**Requirement 1:** In the mailing-list message about logging startup delays, what did Nitin Jadhav observe after testing the value '0' on the patch shared on September 27th?
**Requirement 2:** Translate this sentence from the mailing-list message about logging startup delays into Spanish: "This behaviour is completely dependent on the system."
**Requirement 3:** Continue the mailing-list message about logging startup delays, starting after its last sentence.

Re: when the startup process doesn't (logging startup delays)

From: Amul Sul <sulamul(at)gmail(dot)com>
To: Robert Haas <robertmhaas(at)gmail(dot)com>
Cc: Nitin Jadhav <nitinjadhavpostgres(at)gmail(dot)com>, Justin Pryzby <pryzby(at)telsasoft(dot)com>, Michael Paquier <michael(at)paquier(dot)xyz>, Bharath Rupireddy <bharath(dot)rupireddyforpostgres(at)gmail(dot)com>, Tom Lane <tgl(at)sss(dot)pgh(dot)pa(dot)us>, Andres Freund <andres(at)anarazel(dot)de>, Stephen Frost <sfrost(at)snowman(dot)net>, Magnus Hagander <magnus(at)hagander(dot)net>, Thomas Munro <thomas(dot)munro(at)gmail(dot)com>, "pgsql-hackers(at)postgresql(dot)org" <pgsql-hackers(at)postgresql(dot)org>
Subject: Re: when the startup process doesn't (logging startup delays)
Date: 2021-10-13 13:05:33
Message-ID: CAAJ_b94GthU=2OpY1B9airmb-AZ288qhKr+ewxfQh3e_p=yRNg@mail.gmail.com
Views: Raw Message | Whole Thread | Download mbox | Resend email
Thread:
Lists: pgsql-hackers

On Wed, Sep 29, 2021 at 11:10 PM Robert Haas <robertmhaas(at)gmail(dot)com> wrote:
>
> On Wed, Sep 29, 2021 at 10:08 AM Nitin Jadhav
> <nitinjadhavpostgres(at)gmail(dot)com> wrote:
> > Sorry. There was a misunderstanding about this and for the patch
> > shared on September 27th, I had tested for the value '0' and observed
> > that no progress messages were getting logged, probably the time at
> > which 'enable_timeout_at' is getting called is past the 'next_timeout'
> > value. This behaviour is completely dependent on the system. Now added
> > an extra condition to disable the feature in case of '0' setting.

**Given data:**
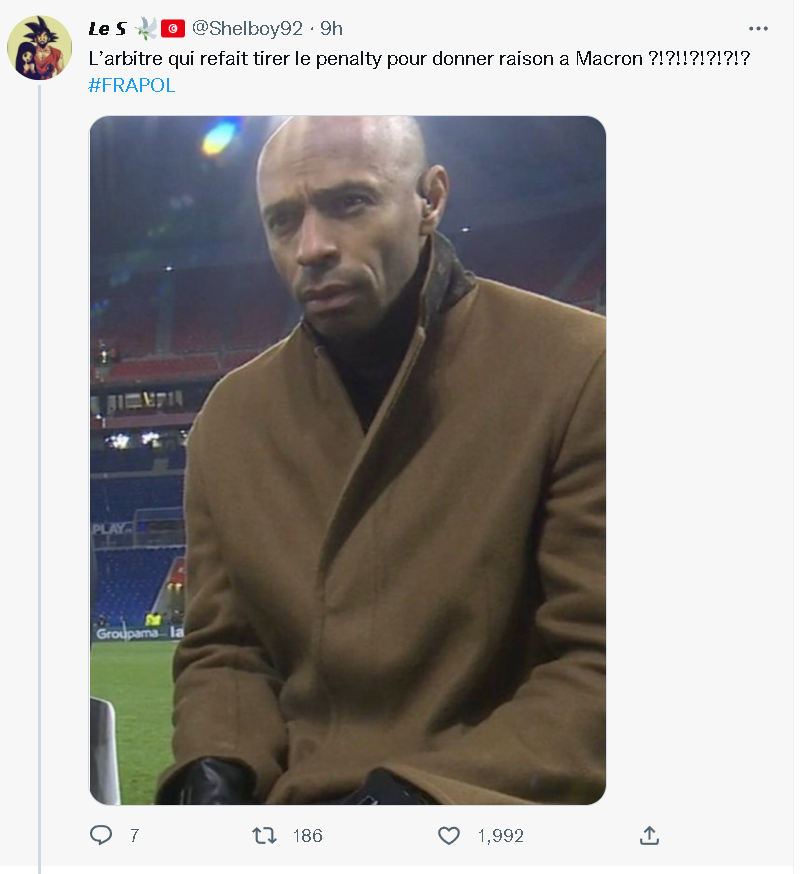
Task: Open the three-dot More options menu
Action: 758,29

**Result 1:** No progress messages were getting logged.

**Result 2:** Este comportamiento depende completamente del sistema.

**Result 3:**
>
> Oh, interesting. I failed to consider that the behavior might vary
> from one system to another.
>
> I just noticed something else which I realize is the indirect result
> of my own suggestion but which doesn't actually look all that nice.
> You've now got a call to RegisterTimeout(STARTUP_PROGRESS_TIMEOUT,
> ...) in InitPostgres, guarded by ! IsPostmasterEnvironment, and then
> another one in StartupProcessMain(). I think that's so that the
> feature works in single-user mode, but that means that technically,
> we're not reporting on the progress of the startup process. We're
> reporting progress on the startup operations that are normally
> performed by the startup process. But that means that the
> documentation isn't quite accurate (because it mentions the startup
> process specifically) and that the placement of the code in startup.c
> is suspect (because that's specifically for the startup process) and
> that basically every instance of the word "process" in the patch is
> technically a little bit wrong. I'm not sure if that's a big enough
> problem to be worth worrying about or exactly what we ought to do
> about it, but it doesn't seem fantastic. At a minimum, I think we
> should probably try to eliminate as many references to the startup
> process as we can, and talk about startup progress or startup
> operations or something like that.
>
> + * Start timestamp of the operation that occur during startup process.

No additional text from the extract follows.